Związkowcy twierdzą, że byli informowani o zaangażowaniu byłego prezydenta – Aleksandra Kwaśniewskiego – w próbę przejęcia udziałów w tarnowskiej spółce przez rosyjski Acron.
– Mieliśmy takie przecieki, ale to się wydawało nieprawdopodobne, że osoba, która pełniła rolę głowy państwa, działa na szkodę interesów tego państwa, bo Rosjanie tu lokowali swoje surowce, szczególnie amoniak do produkcji nawozów. Azoty były również odbiorcą 20 proc. gazu. Przejęcie było również zagrożeniem dla gazu łupkowego.
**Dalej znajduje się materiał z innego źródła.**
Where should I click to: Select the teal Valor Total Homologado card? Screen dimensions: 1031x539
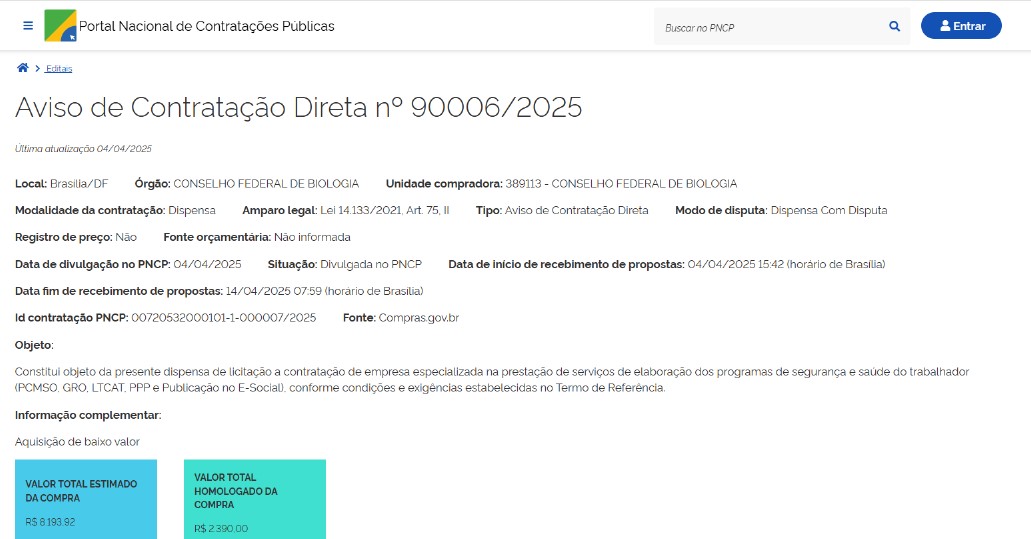pyautogui.click(x=255, y=499)
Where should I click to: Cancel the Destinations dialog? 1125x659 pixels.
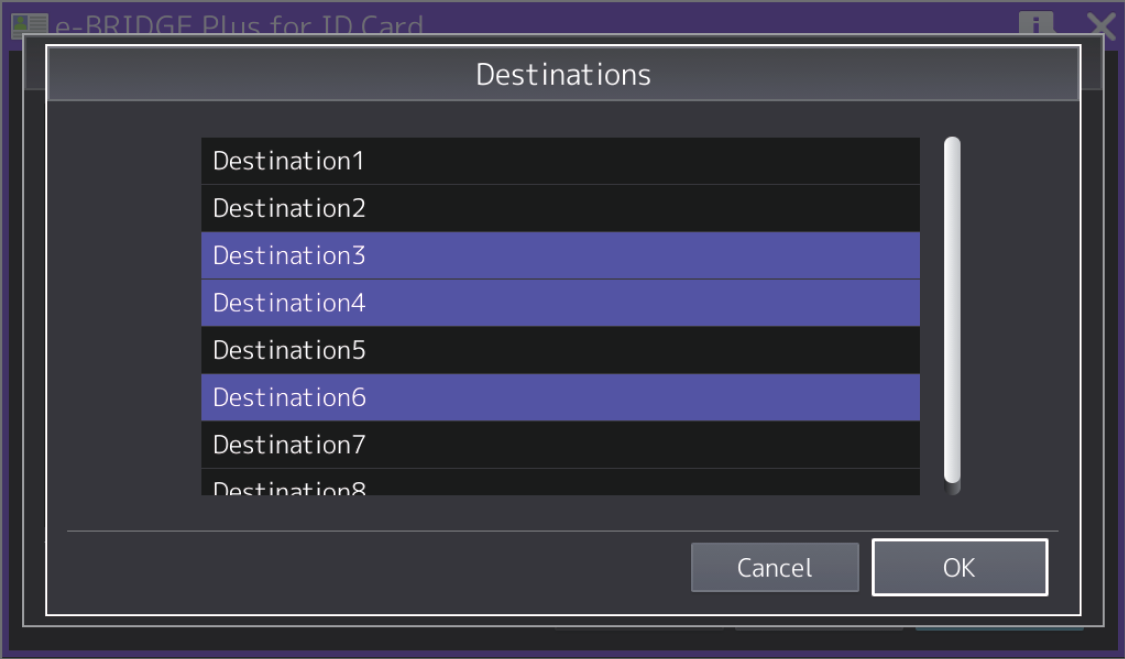pyautogui.click(x=775, y=567)

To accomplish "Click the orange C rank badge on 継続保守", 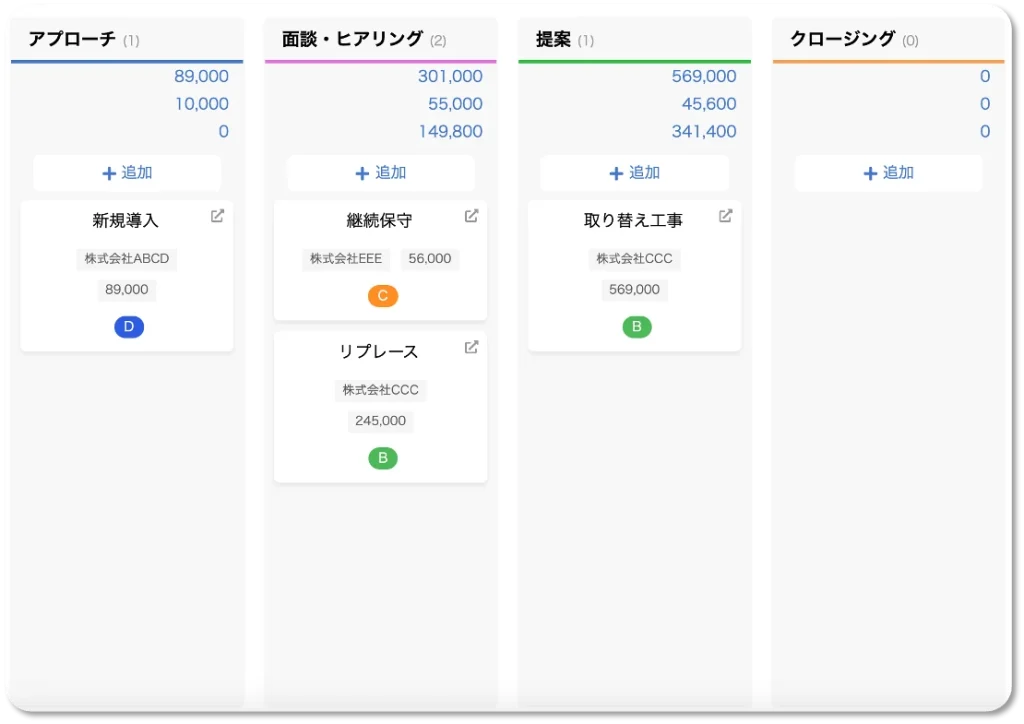I will click(382, 296).
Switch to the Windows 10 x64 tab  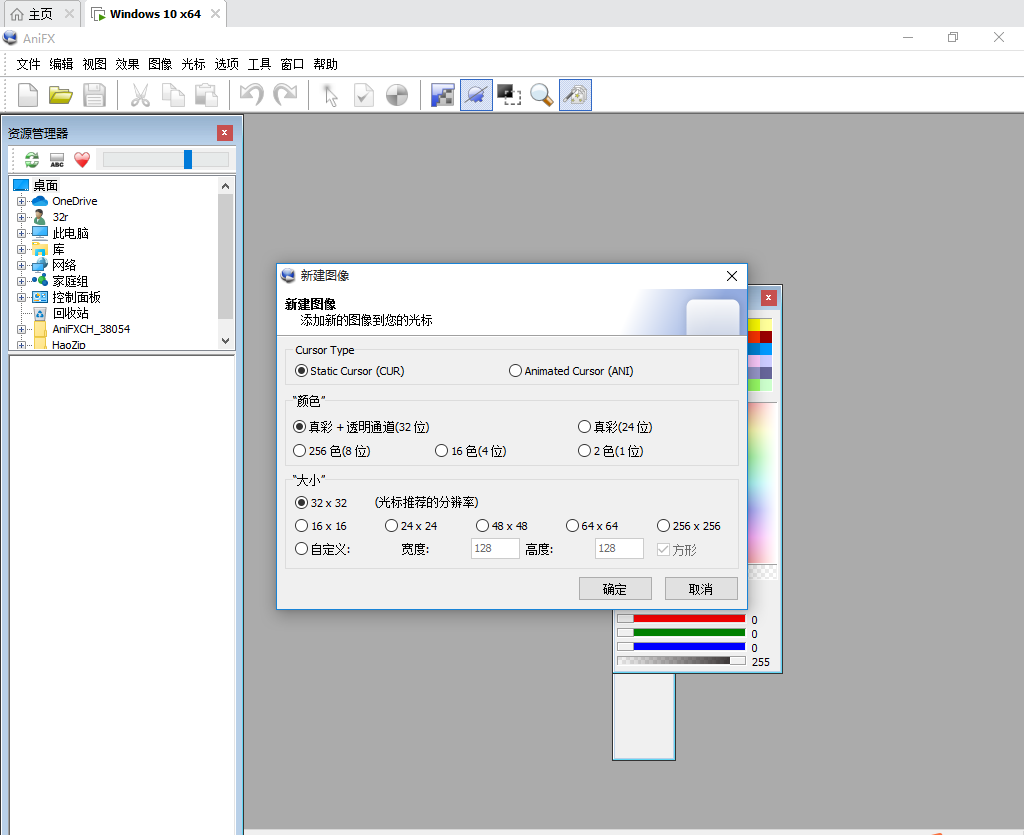click(155, 14)
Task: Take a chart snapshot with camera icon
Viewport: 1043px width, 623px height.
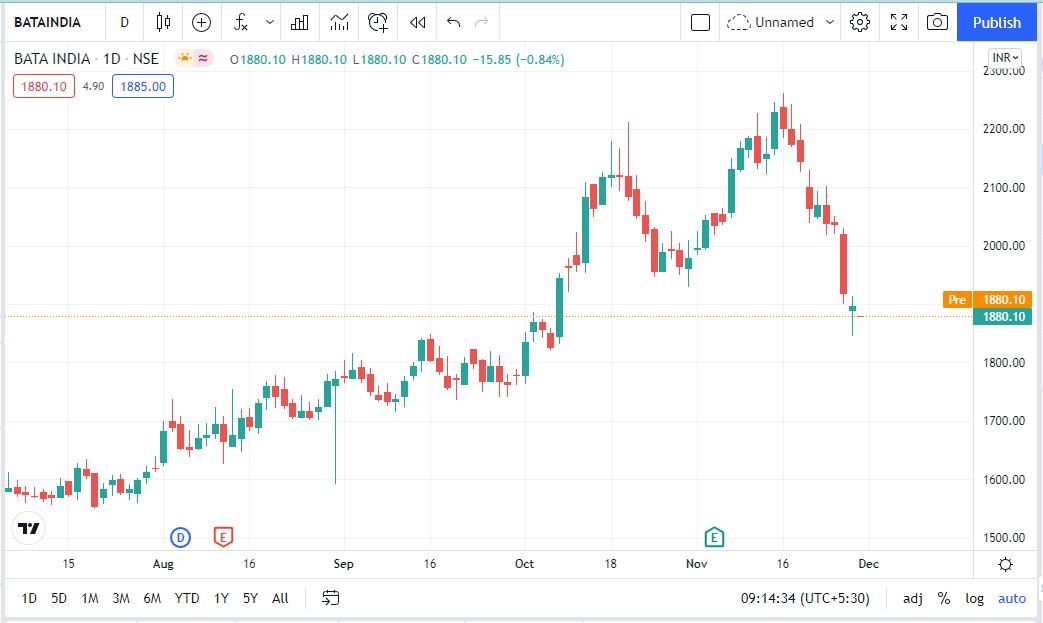Action: pyautogui.click(x=937, y=22)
Dla mnie jest to wręcz niezrozumiale i niepojęte, że te doniesienia o lobbingu Kwaśniewskiego okazały się prawdziwe – przyznaje w rozmowie z RDN Małopolska Andrzej Sikora, przewodniczący zakładowej „Solidarności”.
Wesprzyj nas już teraz!
Aleksander Kwaśniewski twierdzi, że nie lobbował, a jedynie rozmawiał o sprawie sprzedaży akcji Azotów rosyjskiemu inwestorowi. Twierdzi, że jedynie przekazał przewodniczącemu Rady Gospodarczej przy premierze oraz premierowi informacje o pojawieniu się poważnego inwestora, jakim jest według niego Acron.
Rosyjska spółka Arcon próbowała przejąć Azoty Tarnów w ubiegłym roku. Rosjanom udało się wykupić 12 proc. udziałów. Rosyjski inwestor wciąż jest zainteresowany jej przejęciem.